Metadata-Version: 1.0
Name: ugtm
Version: 1.1.8
Summary: Generative Topographic Mapping (GTM) for python, GTM classification and GTM regression
Home-page: http://github.com/hagax8/ugtm
Author: Helena A. Gaspar
Author-email: hagax8@gmail.com
License: MIT
Description: 
        ===========
        ugtm
        ===========
        
        ugtm provides an implementation of GTM (Generative Topographic Mapping), kGTM (kernel Generative Topographic Mapping), GTM classification models (kNN, Bayes) and GTM regression models. ugtm also implements cross-validation options which can be used to compare GTM classification models to SVM classification models, and GTM regression models to SVM regression models.
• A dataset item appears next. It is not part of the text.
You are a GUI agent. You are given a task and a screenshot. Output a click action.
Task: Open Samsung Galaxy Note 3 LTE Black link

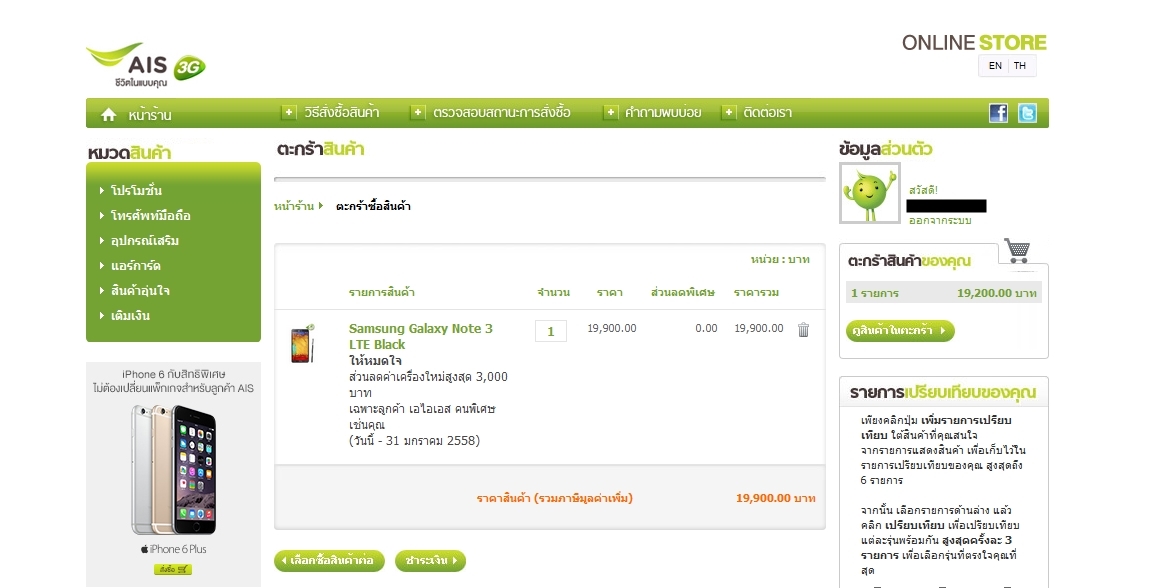tap(421, 337)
Typical usage::
        
            #!/usr/bin/env python
        
            import ugtm 
            import numpy as np
            
            #generate sample data and labels: replace this with your own data
            data=np.random.randn(100,50)
            labels=np.random.choice([1,2],size=100)
        
            #build GTM map
            gtm=ugtm.runGTM(data=data,verbose=True)
        
            #plot GTM map (html)
            gtm.plot_html(output="out")
        
        For installation instructions, cf. https://github.com/hagax8/ugtm
        
        1. Import package
        =================
        
        Import ugtm package, allowing to construct GTM and kernel GTM (kGTM) maps, GTM classification models, GTM regression models::
        
            import ugtm
        
        
        2. Construct and plot GTM maps (or kGTM maps)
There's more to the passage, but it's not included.